A relação entre o piloto e o chefe de equipe sempre foi profissional, mas nunca calorosa. Verstappen valoriza a liberdade para focar nas corridas, enquanto Horner, com sua abordagem centralizadora, muitas vezes entra em conflito com as demandas do holandês. A saída de Newey, mentor técnico de Verstappen, foi um golpe adicional, reforçando a percepção de que a Red Bull precisa de mudanças drásticas.
Reações no paddock
A notícia da exigência de Verstappen movimentou os bastidores da Fórmula 1. Equipes rivais acompanham a situação de perto, sabendo que a saída do holandês pode alterar o equilíbrio de forças na categoria. Na McLaren, Lando Norris e Oscar Piastri, que lideram o campeonato em 2025, evitam comentários, mas a possibilidade de enfrentar Verstappen em outra equipe gera expectativa.
Na Red Bull, o clima é de cautela. Helmut Marko, consultor da equipe, minimizou os rumores, mas admitiu que a performance no GP da Áustria, onde Verstappen abandonou após uma colisão com Kimi Antonelli, intensificou as especulações. A equipe planeja reuniões estratégicas antes do GP da Inglaterra, em Silverstone, para definir os próximos passos.

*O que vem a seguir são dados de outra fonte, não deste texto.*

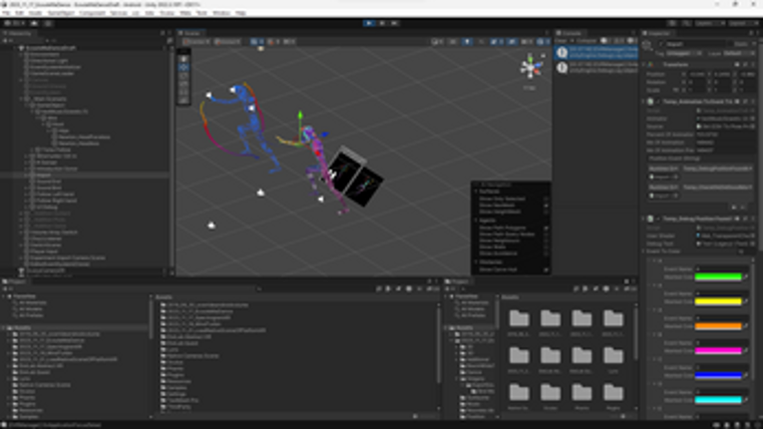Image resolution: width=763 pixels, height=429 pixels.
Task: Select the Move tool in the Scene overlay
Action: [x=184, y=67]
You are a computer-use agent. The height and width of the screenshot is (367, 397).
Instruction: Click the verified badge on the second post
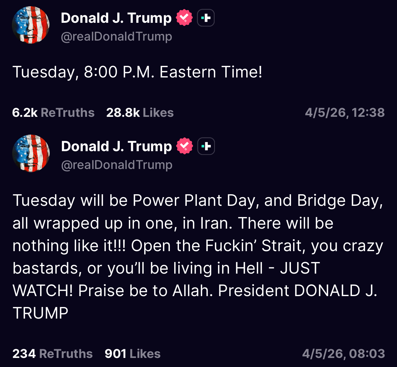[185, 146]
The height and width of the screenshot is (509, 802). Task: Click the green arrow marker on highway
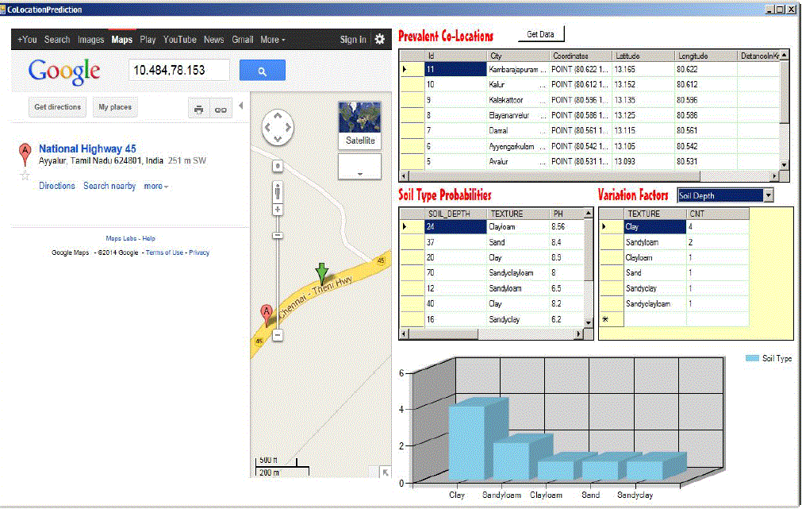[321, 272]
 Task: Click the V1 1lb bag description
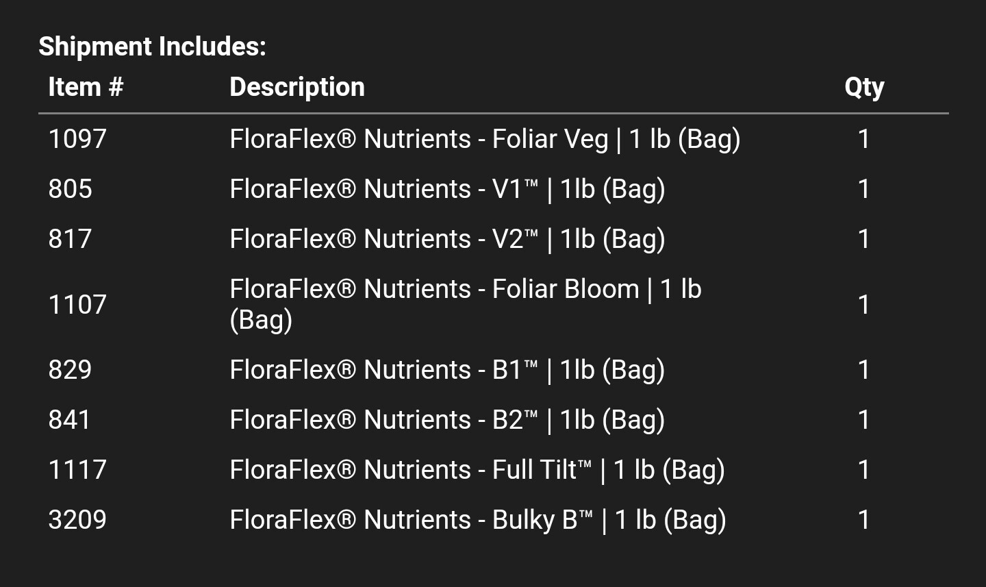coord(447,189)
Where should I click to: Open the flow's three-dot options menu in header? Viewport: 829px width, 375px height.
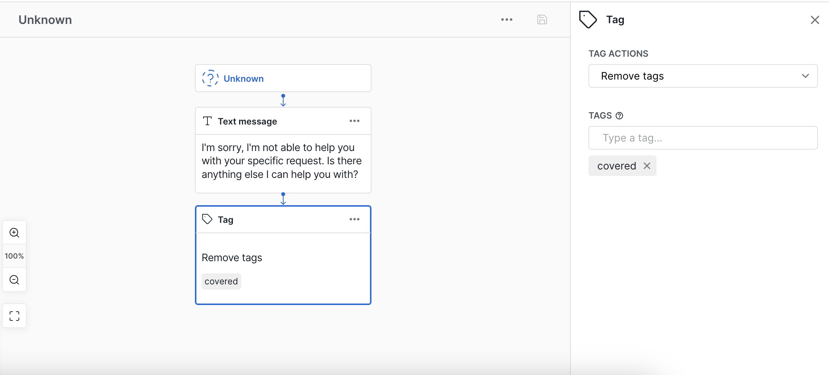tap(506, 20)
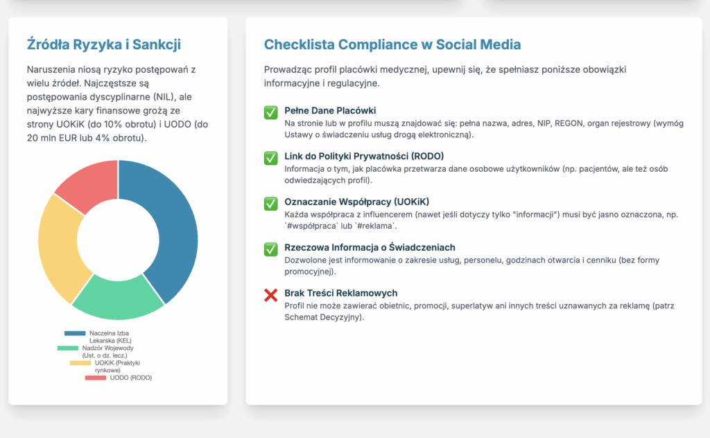This screenshot has width=710, height=438.
Task: Click the yellow legend swatch for UOKiK
Action: [x=80, y=362]
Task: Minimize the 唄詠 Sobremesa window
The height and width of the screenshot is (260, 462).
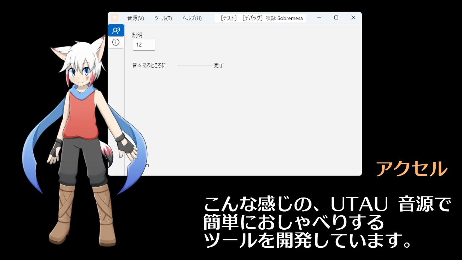Action: pyautogui.click(x=319, y=18)
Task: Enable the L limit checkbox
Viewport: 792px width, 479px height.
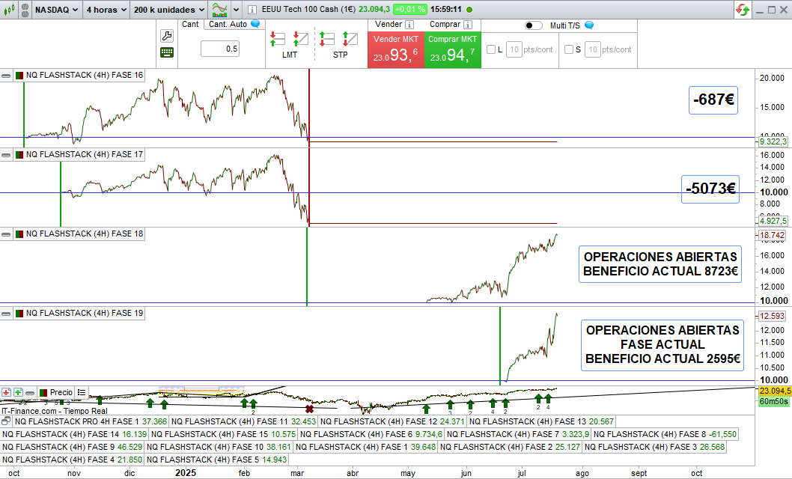Action: (491, 49)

- Opinião de rivais: Toto Wolff, da Mercedes, confirmou interesse em Verstappen, mas destacou que respeita o contrato do piloto com a Red Bull.

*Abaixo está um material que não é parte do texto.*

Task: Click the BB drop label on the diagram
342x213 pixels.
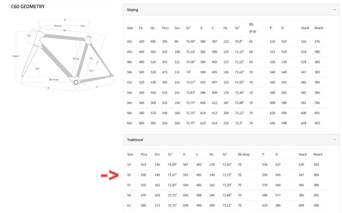Action: point(53,80)
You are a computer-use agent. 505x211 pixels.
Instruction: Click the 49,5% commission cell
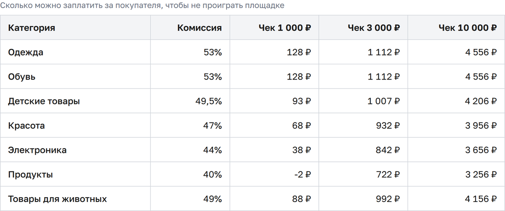(x=209, y=101)
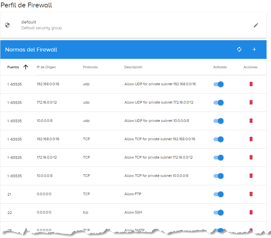This screenshot has height=238, width=271.
Task: Delete the UDP 192.168.0.0/16 rule
Action: [251, 84]
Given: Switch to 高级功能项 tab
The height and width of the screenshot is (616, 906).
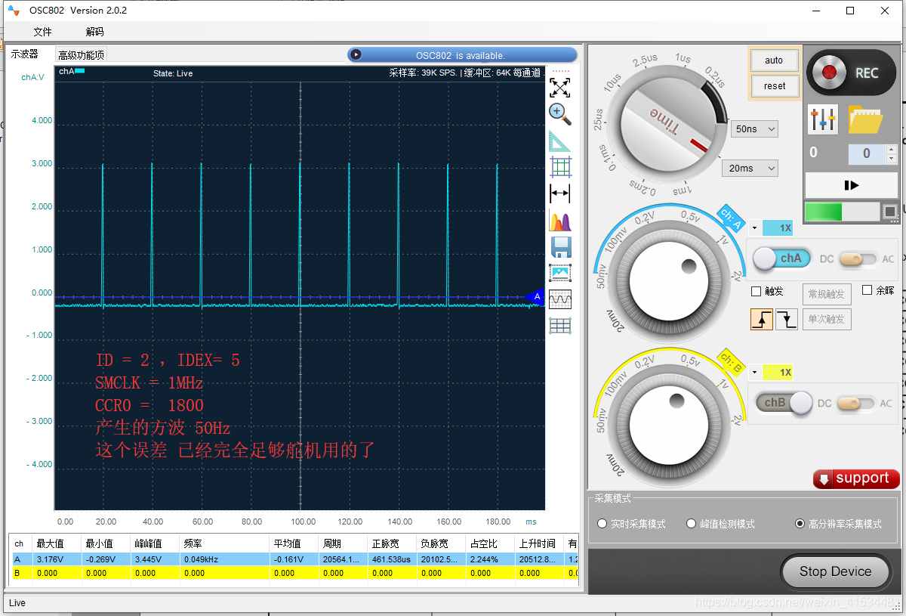Looking at the screenshot, I should click(x=82, y=54).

- Aston Martin: A equipe de Silverstone mantém sigilo, mas fontes indicam negociações avançadas com o estafe do holandês.

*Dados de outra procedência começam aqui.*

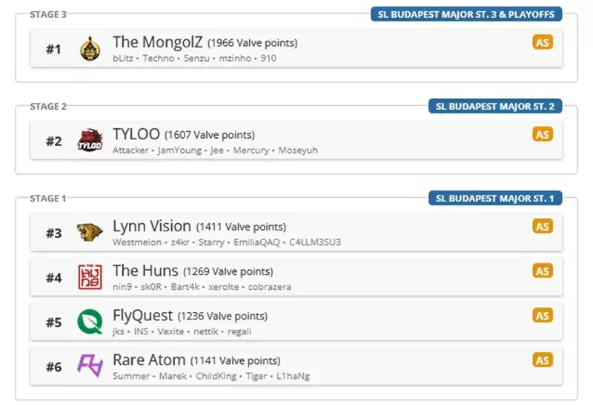This screenshot has width=593, height=407.
Task: Click The MongolZ team logo
Action: point(90,48)
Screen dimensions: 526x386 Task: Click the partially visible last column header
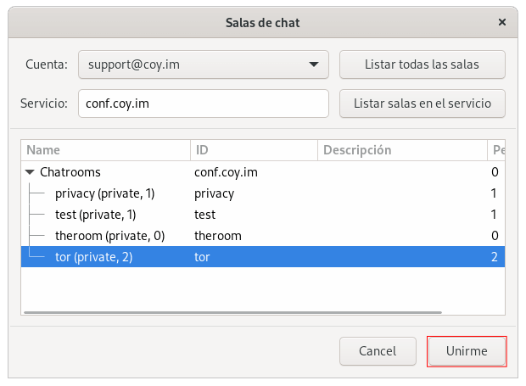tap(496, 150)
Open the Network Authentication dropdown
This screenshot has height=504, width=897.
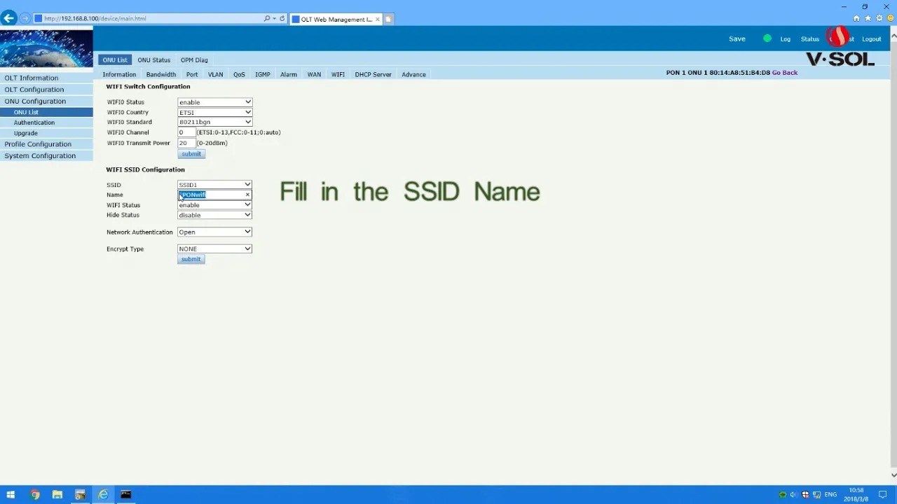point(214,232)
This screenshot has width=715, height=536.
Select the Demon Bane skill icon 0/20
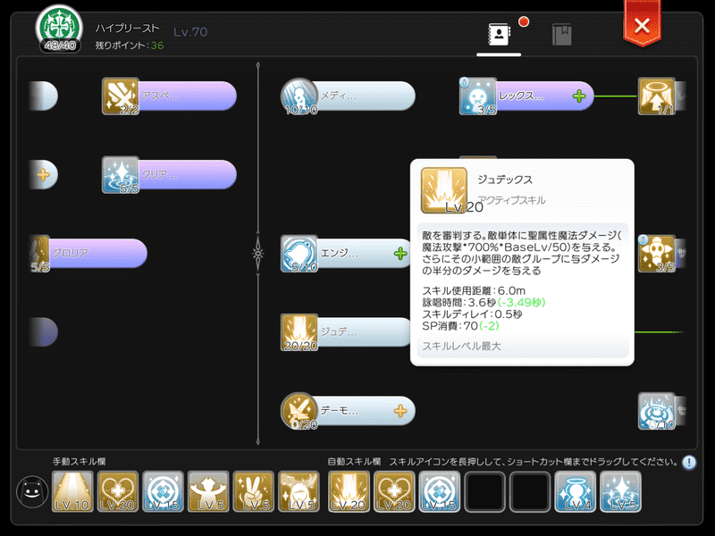point(299,411)
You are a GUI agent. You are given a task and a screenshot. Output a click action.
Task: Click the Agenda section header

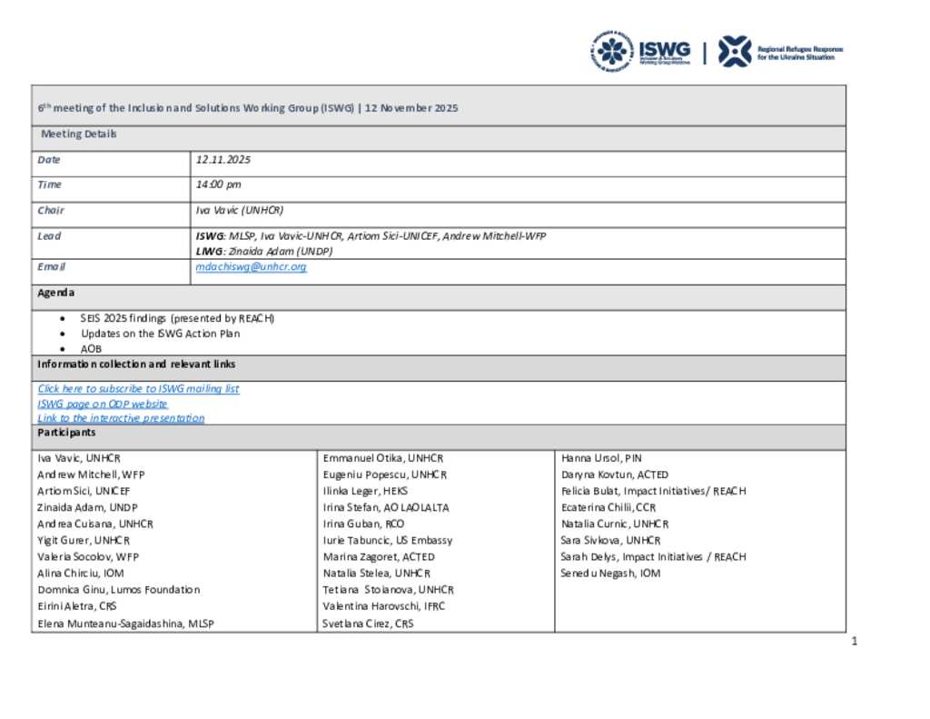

- McLaren e Ferrari: Ambas descartam interesse, focadas em suas duplas atuais.
Futuro da Red Bull sem Verstappen
A eventual saída de Verstappen seria um golpe para a Red Bull. O holandês é o pilar do projeto esportivo da equipe, que não conseguiu extrair o mesmo desempenho de seus segundos pilotos, como Sergio Pérez e Liam Lawson. A dependência de Verstappen ficou evidente em 2025, com a equipe caindo para quarto no campeonato de construtores.
A Red Bull já avalia alternativas, como a promoção de jovens talentos, como Isack Hadjar, da Racing Bulls. No entanto, nenhum nome no grid atual parece capaz de substituir o impacto de Verstappen, tanto em resultados quanto em valor de mercado. A equipe também enfrenta pressão para melhorar o carro antes de 2026, quando a transição para motores próprios será um teste crucial.
Próximos passos
A decisão de Verstappen deve ser finalizada até o GP da Hungria, última etapa antes da pausa de verão. Até lá, a Red Bull terá que negociar internamente e avaliar até que ponto está disposta a ceder às exigências do piloto. A família Yoovidhya, que controla a empresa, enfrenta um dilema: manter Horner, um gestor experiente, ou priorizar Verstappen, o maior ativo da equipe.
Enquanto isso, a Fórmula 1 se prepara para o GP da Inglaterra, de 4 a 6 de julho, em Silverstone. A etapa, 12ª da temporada 2025, pode trazer mais pistas sobre o futuro de Verstappen, especialmente se a Red Bull não apresentar melhorias no desempenho. O paddock segue atento, sabendo que a decisão do holandês pode redefinir a categoria nos próximos anos.
Impacto no mercado de pilotos
A movimentação de Verstappen já influencia o mercado de pilotos para 2026. George Russell, cujo contrato com a Mercedes termina em 2025, é cotado como “plano B” pela Aston Martin. Carlos Sainz, agora na Williams, e Yuki Tsunoda, da Racing Bulls, também estão no radar de equipes maiores, caso a Red Bull precise de um substituto. A dança das cadeiras promete ser intensa, com Verstappen no centro das atenções.
A crise na Red Bull também levanta questões sobre a estabilidade de outras equipes. A Ferrari, com Hamilton e Leclerc, e a McLaren, com Norris e Piastri, parecem consolidadas, mas a chegada de Verstappen a uma rival poderia desestabilizar o grid. A temporada de 2025, longe de ser monótona, mantém a Fórmula 1 em ebulição.